YOUR INSTRUCTIONS - Please give back only the lines below from the one containing "Новости (106, 32)" to the one containing "Login (1557, 135)", each repeated word for word, both ends included.

---

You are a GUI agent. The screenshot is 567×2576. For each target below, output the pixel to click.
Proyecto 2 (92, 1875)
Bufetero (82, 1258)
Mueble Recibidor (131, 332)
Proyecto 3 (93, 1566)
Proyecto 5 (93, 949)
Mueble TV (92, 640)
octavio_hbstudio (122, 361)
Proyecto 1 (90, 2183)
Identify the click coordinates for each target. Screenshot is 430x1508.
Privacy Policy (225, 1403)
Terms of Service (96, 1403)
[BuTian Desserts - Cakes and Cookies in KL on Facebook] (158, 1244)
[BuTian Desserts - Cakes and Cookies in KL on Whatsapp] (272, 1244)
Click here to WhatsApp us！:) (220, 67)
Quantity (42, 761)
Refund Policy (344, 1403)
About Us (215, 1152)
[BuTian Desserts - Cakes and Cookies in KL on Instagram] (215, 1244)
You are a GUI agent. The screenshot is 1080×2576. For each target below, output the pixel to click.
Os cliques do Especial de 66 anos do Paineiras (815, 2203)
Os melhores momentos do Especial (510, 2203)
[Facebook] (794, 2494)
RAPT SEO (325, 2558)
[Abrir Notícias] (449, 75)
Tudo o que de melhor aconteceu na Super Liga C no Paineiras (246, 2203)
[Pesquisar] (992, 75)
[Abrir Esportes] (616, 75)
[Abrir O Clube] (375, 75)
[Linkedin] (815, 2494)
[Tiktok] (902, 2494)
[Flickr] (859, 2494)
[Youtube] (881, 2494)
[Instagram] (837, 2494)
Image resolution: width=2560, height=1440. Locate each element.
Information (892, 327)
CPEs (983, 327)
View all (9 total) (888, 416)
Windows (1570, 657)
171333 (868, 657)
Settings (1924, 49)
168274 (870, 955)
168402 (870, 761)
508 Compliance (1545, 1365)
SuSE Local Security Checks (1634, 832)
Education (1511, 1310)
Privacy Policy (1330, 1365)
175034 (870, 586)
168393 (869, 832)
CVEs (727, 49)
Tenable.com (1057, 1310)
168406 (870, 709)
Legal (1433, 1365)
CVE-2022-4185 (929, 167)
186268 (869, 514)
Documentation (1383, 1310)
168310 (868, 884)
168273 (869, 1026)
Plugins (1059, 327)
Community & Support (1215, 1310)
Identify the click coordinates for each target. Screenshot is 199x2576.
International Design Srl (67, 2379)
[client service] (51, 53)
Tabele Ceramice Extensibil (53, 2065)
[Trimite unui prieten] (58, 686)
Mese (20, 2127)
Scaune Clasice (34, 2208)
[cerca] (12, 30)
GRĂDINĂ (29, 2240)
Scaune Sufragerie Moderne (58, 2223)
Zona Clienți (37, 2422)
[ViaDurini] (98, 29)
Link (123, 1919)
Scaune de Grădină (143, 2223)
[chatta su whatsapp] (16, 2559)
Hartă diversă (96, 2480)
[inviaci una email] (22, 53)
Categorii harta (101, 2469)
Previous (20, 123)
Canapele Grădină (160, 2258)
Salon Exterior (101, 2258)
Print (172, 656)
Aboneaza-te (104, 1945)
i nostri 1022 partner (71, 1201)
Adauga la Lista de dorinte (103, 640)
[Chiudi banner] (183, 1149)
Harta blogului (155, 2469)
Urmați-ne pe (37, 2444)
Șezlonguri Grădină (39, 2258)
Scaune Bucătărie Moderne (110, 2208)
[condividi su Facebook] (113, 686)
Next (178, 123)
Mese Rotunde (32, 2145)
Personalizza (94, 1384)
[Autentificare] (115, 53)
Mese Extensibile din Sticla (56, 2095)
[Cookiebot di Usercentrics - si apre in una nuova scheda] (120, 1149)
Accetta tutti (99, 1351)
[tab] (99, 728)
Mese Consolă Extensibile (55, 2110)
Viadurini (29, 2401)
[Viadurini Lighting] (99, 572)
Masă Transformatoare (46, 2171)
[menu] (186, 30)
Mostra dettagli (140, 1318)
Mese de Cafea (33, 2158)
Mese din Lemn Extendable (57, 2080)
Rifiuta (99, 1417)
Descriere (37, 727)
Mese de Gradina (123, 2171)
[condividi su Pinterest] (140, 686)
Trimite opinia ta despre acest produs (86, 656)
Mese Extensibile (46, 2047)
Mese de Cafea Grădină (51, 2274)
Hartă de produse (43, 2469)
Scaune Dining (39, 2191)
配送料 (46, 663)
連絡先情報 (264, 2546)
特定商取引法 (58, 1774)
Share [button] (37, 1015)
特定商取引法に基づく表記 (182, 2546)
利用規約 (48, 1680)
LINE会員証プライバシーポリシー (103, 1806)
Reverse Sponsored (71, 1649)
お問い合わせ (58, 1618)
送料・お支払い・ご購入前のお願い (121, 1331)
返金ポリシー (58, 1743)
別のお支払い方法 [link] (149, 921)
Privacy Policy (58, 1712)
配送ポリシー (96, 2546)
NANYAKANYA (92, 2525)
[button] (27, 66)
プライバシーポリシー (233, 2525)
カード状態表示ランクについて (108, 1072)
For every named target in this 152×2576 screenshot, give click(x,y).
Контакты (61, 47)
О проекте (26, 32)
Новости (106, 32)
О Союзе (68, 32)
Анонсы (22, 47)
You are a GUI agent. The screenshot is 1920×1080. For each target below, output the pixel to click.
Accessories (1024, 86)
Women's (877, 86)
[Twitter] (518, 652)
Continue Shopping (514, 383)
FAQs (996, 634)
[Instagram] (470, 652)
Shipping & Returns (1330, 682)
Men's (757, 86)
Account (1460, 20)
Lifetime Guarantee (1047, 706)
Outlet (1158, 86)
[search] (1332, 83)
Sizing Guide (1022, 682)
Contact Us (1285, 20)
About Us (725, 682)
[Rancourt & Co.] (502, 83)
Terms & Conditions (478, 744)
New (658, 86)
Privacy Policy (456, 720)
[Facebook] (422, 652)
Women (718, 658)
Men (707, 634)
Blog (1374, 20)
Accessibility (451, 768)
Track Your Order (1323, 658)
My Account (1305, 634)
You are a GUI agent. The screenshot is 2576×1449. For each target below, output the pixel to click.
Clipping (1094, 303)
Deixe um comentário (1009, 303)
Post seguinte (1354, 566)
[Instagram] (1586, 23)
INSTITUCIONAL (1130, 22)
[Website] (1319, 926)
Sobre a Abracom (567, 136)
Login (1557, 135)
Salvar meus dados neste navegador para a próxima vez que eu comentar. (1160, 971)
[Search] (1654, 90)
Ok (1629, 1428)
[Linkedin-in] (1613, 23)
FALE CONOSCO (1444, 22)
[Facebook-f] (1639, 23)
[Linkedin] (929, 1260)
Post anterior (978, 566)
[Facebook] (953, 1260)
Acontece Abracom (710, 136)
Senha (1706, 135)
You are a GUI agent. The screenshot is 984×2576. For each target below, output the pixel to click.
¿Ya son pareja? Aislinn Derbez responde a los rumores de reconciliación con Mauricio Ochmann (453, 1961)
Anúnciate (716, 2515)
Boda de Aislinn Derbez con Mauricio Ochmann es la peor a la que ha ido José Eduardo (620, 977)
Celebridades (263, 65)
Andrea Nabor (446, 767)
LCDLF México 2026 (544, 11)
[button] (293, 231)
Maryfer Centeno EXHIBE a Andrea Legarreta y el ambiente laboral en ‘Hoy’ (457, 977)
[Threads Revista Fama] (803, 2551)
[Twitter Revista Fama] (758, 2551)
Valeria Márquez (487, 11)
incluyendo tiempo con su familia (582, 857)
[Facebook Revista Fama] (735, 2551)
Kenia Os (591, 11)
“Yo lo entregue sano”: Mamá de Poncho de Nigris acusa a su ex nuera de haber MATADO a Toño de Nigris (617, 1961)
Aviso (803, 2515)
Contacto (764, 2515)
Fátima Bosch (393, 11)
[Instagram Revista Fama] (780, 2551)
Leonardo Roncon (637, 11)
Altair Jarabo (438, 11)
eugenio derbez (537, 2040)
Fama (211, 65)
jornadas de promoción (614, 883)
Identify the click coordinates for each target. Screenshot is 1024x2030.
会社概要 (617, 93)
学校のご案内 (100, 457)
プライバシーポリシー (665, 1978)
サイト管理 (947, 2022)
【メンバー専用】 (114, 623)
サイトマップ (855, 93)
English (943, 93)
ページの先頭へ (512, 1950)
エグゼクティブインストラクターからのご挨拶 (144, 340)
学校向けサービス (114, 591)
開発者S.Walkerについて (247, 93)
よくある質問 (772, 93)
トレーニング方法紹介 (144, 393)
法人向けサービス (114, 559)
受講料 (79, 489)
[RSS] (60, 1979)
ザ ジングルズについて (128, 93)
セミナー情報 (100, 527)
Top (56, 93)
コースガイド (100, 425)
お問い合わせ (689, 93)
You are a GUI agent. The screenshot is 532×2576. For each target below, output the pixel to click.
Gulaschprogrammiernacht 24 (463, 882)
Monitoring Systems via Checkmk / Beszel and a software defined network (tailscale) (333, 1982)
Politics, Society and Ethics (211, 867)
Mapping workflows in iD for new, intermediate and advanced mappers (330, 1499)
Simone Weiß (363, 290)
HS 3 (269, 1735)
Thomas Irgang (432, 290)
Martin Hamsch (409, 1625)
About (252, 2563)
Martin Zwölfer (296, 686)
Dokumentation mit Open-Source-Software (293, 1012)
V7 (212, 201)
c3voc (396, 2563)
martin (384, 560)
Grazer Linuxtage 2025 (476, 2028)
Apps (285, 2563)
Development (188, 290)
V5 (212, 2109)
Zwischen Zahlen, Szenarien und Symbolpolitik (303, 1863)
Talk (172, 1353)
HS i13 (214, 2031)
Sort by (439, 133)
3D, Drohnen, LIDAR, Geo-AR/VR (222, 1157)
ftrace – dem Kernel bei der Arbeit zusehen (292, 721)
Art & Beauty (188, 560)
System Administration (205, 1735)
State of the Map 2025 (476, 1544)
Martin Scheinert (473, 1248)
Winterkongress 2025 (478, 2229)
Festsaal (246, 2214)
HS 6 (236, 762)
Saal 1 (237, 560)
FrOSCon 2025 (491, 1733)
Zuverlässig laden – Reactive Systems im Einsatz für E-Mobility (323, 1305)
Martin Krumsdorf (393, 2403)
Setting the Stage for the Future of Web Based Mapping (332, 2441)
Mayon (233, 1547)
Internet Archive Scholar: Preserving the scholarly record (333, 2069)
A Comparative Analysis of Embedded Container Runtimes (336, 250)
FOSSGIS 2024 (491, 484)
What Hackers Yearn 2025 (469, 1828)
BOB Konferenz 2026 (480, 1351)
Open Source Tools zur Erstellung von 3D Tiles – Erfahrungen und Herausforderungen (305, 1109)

---

EXERCISE RESPONSE -
Новости (106, 32)
О Союзе (68, 32)
Анонсы (22, 47)
You are a GUI agent. The screenshot is 1920×1080. For each target below, output the pixel to click.
Accessories (1024, 86)
Women's (877, 86)
[Twitter] (518, 652)
Continue Shopping (514, 383)
FAQs (996, 634)
[Instagram] (470, 652)
Shipping & Returns (1330, 682)
Men's (757, 86)
Account (1460, 20)
Lifetime Guarantee (1047, 706)
Outlet (1158, 86)
[search] (1332, 83)
Sizing Guide (1022, 682)
Contact Us (1285, 20)
About Us (725, 682)
[Rancourt & Co.] (502, 83)
Terms & Conditions (478, 744)
New (658, 86)
Privacy Policy (456, 720)
[Facebook] (422, 652)
Women (718, 658)
Men (707, 634)
Blog (1374, 20)
Accessibility (451, 768)
Track Your Order (1323, 658)
My Account (1305, 634)
You are a GUI agent. The screenshot is 2576×1449. For each target below, output the pixel to click.
Clipping (1094, 303)
Deixe um comentário (1009, 303)
Post seguinte (1354, 566)
[Instagram] (1586, 23)
INSTITUCIONAL (1130, 22)
[Website] (1319, 926)
Sobre a Abracom (567, 136)
Login (1557, 135)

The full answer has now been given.